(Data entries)
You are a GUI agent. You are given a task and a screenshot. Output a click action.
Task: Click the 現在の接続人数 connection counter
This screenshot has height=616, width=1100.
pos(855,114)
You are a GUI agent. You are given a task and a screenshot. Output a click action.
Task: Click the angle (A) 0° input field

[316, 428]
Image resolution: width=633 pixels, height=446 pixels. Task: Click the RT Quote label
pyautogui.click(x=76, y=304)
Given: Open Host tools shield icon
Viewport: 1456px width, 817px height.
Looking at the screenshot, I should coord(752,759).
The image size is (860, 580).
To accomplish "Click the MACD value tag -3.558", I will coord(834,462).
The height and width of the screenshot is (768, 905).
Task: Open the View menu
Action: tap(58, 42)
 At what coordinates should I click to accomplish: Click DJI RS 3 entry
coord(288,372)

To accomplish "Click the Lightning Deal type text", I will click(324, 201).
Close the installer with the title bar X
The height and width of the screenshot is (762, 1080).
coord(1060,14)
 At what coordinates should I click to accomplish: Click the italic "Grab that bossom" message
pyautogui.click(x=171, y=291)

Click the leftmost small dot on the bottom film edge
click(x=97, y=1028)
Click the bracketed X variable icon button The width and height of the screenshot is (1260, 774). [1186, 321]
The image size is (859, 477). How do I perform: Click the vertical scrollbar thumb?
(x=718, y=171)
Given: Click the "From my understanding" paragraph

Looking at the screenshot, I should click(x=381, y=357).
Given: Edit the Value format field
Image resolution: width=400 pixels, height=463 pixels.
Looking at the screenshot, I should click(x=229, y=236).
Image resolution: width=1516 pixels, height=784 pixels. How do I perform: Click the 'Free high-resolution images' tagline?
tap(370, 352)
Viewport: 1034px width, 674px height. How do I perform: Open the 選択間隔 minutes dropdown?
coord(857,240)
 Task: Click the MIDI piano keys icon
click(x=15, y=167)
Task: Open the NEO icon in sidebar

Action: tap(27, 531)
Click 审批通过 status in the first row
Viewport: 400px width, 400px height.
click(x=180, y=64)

TASK TO CARRY OUT: Retype nothing except the lines from the line holding "Close the installer with the title bar X" through the last line of the entries, both included.

WRITTEN SOLUTION:
Close the installer with the title bar X
The height and width of the screenshot is (762, 1080).
coord(1060,14)
 At what coordinates should I click to accomplish: Click the italic "Grab that bossom" message
pyautogui.click(x=171, y=291)

Click the leftmost small dot on the bottom film edge
click(x=97, y=1028)
Click the bracketed X variable icon button The width and height of the screenshot is (1260, 774). [1186, 321]
The image size is (859, 477). How do I perform: Click the vertical scrollbar thumb?
(x=718, y=171)
Given: Click the "From my understanding" paragraph

Looking at the screenshot, I should click(x=381, y=357).
Given: Edit the Value format field
Image resolution: width=400 pixels, height=463 pixels.
Looking at the screenshot, I should click(x=229, y=236).
Image resolution: width=1516 pixels, height=784 pixels. How do I perform: Click the 'Free high-resolution images' tagline?
tap(370, 352)
Viewport: 1034px width, 674px height. How do I perform: Open the 選択間隔 minutes dropdown?
coord(857,240)
 Task: Click the MIDI piano keys icon
click(x=15, y=167)
Task: Open the NEO icon in sidebar

Action: tap(27, 531)
Click 审批通过 status in the first row
Viewport: 400px width, 400px height.
click(x=180, y=64)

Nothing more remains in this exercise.